- IATA: USC; ICAO: none; FAA LID: 35A;

Summary
- Airport type: Public
- Owner: Union County
- Serves: Union, South Carolina
- Elevation AMSL: 610 ft / 186 m
- Coordinates: 34°41′13″N 081°38′28″W﻿ / ﻿34.68694°N 81.64111°W

Map
- 35A Location of airport in South Carolina

Runways
| Direction | Length |  | Surface |
| ft | m |
| 5/23 | 3,508 | 1,069 | Asphalt |

Statistics (2010)
- Aircraft operations: 6,500
- Based aircraft: 18
- Source: Federal Aviation Administration

= Union County Airport (South Carolina) =

Union County Airport , also known as Troy Shelton Field, is a county-owned, public-use airport located one nautical mile (2 km) southwest of the central business district of Union, a city in Union County, South Carolina, United States. It is included in the National Plan of Integrated Airport Systems for 2011–2015, which categorized it as a general aviation facility.

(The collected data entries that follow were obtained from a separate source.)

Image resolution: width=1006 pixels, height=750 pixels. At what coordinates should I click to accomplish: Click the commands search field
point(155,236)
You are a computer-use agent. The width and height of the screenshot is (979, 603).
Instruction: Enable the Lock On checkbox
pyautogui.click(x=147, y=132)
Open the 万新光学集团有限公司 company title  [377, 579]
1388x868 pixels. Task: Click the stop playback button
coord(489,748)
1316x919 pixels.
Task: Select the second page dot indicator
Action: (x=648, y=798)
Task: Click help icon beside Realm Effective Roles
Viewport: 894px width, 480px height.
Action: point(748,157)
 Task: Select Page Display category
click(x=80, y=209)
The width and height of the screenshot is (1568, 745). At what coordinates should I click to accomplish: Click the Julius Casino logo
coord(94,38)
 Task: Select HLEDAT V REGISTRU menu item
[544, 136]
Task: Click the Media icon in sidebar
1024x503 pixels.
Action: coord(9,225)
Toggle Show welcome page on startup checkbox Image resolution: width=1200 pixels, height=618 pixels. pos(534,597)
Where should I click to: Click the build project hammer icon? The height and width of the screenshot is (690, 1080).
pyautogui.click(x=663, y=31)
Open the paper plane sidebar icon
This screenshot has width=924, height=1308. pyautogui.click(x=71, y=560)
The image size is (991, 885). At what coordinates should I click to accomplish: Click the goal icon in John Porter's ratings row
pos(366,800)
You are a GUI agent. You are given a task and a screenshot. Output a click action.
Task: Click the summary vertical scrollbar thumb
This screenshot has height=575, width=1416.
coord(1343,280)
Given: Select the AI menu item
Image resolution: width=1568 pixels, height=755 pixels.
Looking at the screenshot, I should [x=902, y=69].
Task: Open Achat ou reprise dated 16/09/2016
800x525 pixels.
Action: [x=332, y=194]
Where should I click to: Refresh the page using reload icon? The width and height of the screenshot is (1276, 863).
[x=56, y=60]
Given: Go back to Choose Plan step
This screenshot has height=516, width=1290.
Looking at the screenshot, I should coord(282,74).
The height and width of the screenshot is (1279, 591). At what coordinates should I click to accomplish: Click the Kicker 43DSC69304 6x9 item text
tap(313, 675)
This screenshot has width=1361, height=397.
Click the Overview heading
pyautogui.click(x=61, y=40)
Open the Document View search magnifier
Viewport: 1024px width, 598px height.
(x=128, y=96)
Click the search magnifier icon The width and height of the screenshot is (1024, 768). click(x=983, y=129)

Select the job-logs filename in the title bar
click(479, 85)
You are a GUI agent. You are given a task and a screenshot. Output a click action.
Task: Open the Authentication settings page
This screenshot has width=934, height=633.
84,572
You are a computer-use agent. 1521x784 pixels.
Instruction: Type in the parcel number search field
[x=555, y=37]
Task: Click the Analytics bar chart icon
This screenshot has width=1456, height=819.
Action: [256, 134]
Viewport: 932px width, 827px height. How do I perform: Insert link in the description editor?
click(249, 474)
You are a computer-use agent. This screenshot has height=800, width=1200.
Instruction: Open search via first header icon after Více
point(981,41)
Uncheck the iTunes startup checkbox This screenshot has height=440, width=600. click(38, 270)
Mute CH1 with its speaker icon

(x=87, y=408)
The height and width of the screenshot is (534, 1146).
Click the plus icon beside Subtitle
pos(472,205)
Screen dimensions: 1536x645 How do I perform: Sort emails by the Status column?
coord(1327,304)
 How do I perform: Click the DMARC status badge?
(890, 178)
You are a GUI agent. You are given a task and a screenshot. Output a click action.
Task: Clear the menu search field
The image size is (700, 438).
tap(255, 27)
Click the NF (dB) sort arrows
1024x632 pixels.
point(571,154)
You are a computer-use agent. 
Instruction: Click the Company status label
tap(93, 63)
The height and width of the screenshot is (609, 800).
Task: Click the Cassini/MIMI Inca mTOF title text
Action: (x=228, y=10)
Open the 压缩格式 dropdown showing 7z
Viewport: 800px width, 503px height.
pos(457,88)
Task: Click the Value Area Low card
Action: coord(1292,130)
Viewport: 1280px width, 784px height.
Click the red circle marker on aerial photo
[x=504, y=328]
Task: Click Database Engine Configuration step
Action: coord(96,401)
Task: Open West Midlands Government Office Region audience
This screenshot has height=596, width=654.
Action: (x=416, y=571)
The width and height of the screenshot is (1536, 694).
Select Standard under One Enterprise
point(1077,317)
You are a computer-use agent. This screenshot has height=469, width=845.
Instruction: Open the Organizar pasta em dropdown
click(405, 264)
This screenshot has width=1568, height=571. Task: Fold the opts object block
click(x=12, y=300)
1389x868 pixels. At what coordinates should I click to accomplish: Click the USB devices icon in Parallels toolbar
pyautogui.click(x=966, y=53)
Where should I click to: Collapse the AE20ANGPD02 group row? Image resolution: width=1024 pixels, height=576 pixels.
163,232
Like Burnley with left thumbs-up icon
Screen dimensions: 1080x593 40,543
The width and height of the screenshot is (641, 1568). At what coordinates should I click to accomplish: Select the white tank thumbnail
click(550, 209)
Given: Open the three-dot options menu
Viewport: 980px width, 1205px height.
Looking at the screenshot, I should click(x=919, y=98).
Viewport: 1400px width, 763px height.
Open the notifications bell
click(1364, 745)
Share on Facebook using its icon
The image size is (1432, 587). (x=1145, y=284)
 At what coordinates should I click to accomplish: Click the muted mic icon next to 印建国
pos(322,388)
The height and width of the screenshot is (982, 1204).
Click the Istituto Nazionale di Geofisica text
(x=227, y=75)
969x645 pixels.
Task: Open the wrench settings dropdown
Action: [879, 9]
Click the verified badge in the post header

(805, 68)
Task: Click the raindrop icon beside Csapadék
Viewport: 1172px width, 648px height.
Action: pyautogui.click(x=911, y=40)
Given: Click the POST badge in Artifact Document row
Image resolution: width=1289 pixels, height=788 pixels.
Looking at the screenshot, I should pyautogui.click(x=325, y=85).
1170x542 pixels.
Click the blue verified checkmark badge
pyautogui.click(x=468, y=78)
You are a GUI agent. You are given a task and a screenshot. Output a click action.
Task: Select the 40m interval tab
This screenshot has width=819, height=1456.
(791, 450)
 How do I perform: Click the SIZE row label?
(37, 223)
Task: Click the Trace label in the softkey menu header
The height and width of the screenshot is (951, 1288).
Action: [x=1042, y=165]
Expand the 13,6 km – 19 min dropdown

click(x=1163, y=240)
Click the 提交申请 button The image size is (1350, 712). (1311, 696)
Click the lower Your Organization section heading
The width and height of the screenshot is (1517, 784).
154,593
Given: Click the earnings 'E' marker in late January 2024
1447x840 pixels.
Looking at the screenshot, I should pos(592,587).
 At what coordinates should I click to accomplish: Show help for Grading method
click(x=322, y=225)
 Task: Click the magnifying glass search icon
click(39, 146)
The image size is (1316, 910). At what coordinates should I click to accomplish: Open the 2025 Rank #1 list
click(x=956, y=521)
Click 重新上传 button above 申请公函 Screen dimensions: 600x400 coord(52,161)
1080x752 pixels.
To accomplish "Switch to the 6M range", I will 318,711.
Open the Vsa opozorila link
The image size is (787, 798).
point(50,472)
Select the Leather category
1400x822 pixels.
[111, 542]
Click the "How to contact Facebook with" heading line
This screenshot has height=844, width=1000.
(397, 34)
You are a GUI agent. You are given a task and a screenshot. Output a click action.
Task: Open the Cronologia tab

== Facilities and aircraft ==
The airport covers an area of 64 acres (26 ha) at an elevation of 610 feet (186 m) above mean sea level. It has one runway designated 5/23 with an asphalt surface measuring 3,508 by 60 feet (1,069 x 18 m).

For the 12-month period ending October 8, 2010, the airport had 6,500 general aviation aircraft operations, an average of 17 per day. At that time there were 18 aircraft based at this airport: 94% single-engine and 6% multi-engine.